▸ Action item
Repeat only the lines between the one with "You are a computer-use agent." and the end of the material below, both ends included. Omit any picture.

▸ Dataset excerpts
+ + + + +

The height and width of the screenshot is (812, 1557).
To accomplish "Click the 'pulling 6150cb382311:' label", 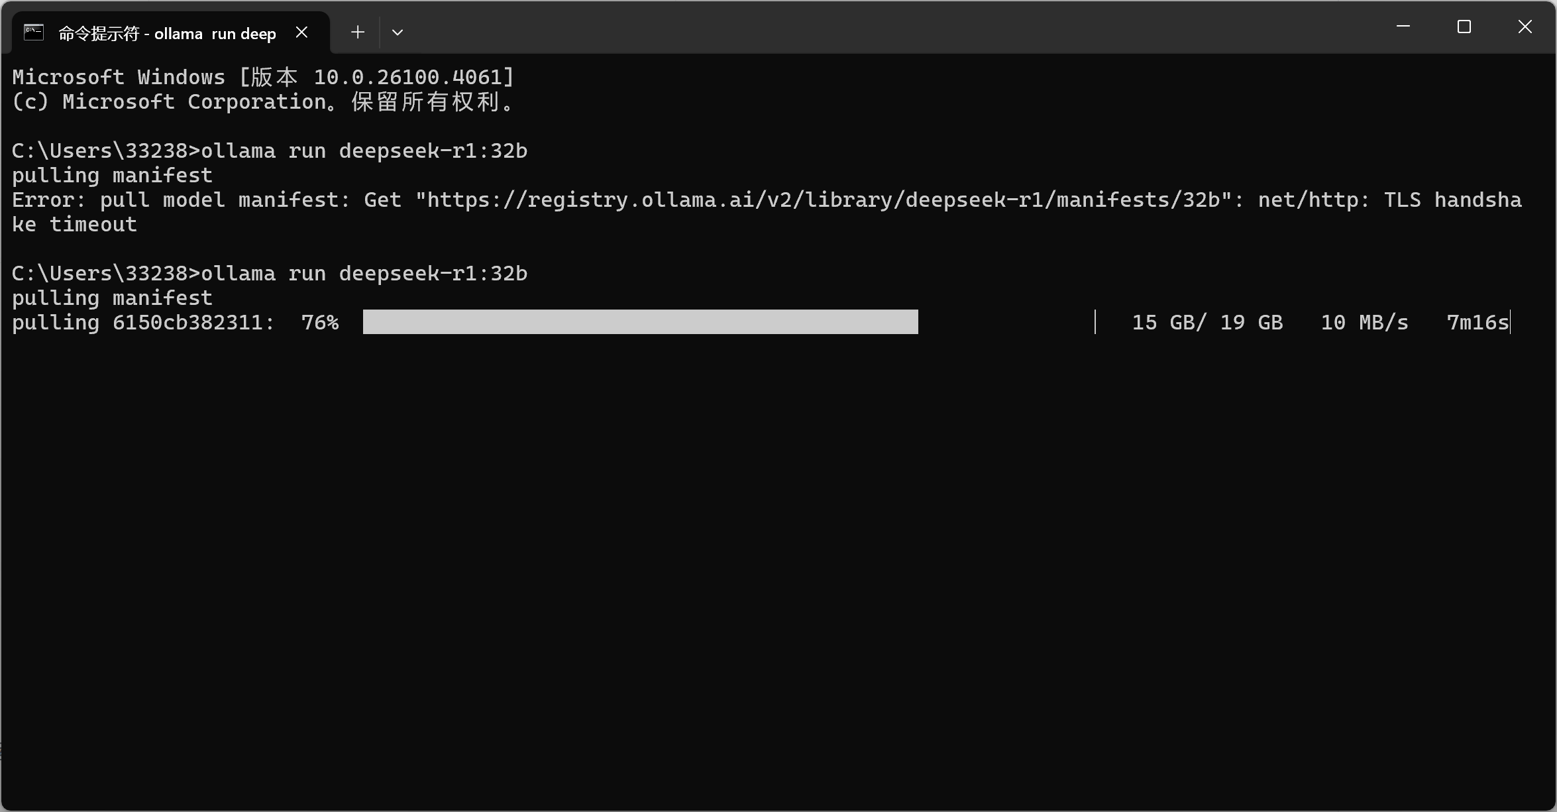I will click(143, 322).
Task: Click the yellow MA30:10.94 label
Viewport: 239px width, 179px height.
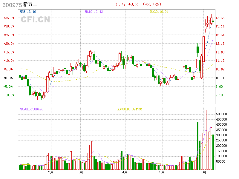Action: point(159,12)
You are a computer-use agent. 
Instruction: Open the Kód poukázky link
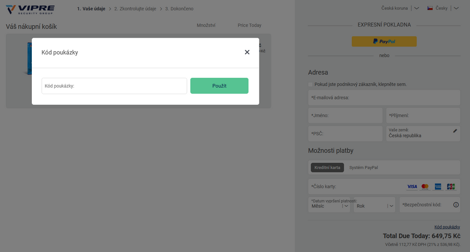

+ + + + +

▸ Solution to this task
You are a computer-use agent. 
Instruction: Open the Kód poukázky link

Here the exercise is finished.